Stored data
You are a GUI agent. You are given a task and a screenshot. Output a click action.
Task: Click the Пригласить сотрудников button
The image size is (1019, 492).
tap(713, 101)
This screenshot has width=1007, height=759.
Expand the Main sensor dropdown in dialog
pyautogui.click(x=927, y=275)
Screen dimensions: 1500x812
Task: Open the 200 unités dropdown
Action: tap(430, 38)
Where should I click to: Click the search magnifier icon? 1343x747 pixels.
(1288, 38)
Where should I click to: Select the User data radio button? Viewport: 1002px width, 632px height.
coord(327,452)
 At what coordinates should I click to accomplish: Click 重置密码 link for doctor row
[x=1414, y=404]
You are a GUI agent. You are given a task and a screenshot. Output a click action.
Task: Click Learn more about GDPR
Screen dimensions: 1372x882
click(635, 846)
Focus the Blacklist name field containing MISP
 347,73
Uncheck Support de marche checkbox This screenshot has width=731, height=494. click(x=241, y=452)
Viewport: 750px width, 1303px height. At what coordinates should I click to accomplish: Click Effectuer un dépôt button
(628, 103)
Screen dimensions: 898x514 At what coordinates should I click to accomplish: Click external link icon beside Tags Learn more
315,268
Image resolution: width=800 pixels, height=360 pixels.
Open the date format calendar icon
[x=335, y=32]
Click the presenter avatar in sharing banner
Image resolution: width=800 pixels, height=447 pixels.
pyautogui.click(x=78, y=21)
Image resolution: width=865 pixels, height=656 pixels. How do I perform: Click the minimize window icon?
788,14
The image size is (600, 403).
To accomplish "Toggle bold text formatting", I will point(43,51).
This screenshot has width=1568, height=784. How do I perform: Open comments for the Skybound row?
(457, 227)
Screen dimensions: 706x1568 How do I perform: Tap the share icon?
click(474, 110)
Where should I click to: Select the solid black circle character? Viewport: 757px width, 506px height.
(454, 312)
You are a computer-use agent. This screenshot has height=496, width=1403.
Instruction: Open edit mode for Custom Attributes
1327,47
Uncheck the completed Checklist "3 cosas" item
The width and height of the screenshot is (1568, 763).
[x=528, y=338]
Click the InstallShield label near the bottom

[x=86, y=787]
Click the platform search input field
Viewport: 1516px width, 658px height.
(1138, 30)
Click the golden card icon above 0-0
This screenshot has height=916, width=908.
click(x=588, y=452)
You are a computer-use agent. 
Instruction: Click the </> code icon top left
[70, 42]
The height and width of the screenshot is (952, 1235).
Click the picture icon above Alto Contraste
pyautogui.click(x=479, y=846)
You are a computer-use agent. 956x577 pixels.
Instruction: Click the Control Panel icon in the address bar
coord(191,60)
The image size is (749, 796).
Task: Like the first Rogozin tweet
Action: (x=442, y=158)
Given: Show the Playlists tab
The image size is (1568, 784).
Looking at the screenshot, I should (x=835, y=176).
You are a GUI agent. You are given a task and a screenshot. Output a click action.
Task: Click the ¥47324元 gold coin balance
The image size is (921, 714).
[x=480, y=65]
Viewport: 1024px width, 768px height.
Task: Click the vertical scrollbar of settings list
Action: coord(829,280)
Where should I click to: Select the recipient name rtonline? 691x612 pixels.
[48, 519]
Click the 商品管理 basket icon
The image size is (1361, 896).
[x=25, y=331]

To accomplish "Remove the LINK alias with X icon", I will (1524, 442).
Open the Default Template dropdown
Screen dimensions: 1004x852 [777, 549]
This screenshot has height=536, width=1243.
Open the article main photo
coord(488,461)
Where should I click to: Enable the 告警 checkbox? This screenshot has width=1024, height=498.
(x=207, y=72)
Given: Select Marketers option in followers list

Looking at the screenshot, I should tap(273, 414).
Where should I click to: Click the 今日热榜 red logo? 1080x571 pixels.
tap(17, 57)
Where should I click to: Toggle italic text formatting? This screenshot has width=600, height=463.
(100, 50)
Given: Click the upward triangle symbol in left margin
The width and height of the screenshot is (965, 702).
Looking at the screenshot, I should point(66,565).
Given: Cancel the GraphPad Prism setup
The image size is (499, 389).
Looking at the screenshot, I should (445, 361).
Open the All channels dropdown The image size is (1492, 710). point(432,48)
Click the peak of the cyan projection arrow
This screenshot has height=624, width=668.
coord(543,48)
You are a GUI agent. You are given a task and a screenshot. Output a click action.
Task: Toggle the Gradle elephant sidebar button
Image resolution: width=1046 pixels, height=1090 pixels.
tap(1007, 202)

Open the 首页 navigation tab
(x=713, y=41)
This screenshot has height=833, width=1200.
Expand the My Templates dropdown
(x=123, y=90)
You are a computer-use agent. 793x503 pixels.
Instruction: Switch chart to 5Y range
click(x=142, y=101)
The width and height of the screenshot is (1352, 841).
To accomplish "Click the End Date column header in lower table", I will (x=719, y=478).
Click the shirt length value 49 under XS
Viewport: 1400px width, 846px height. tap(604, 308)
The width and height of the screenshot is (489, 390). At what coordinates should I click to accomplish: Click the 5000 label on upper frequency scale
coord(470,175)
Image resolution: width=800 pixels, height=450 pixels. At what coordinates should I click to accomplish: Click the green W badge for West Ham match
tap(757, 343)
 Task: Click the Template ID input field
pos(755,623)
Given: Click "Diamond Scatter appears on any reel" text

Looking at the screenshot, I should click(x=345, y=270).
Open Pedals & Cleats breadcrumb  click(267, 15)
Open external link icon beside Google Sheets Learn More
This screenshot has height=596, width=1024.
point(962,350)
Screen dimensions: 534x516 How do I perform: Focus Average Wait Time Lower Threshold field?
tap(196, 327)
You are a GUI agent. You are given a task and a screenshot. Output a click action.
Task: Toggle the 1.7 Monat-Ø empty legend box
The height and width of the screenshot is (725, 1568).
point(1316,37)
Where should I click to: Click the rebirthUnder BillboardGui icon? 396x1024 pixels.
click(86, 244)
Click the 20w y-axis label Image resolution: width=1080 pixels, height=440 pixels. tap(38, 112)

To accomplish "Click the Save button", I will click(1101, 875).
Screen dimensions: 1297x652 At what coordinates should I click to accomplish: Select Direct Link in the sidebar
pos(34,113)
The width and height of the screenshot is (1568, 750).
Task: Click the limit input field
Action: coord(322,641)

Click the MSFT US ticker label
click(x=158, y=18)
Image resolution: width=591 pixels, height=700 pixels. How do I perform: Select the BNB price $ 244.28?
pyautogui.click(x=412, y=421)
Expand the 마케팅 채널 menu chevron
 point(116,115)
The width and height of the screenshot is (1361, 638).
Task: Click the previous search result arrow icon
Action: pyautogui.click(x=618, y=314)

▶ _Activity_
Each line of the data that has the string "computer" should be returned.

▶ _Exercise result_
You are a computer-use agent. This screenshot has height=496, width=1403.
You are a computer-use agent. 
You are a computer-use agent. 956x577 pixels.
You are a computer-use agent. 793x503 pixels.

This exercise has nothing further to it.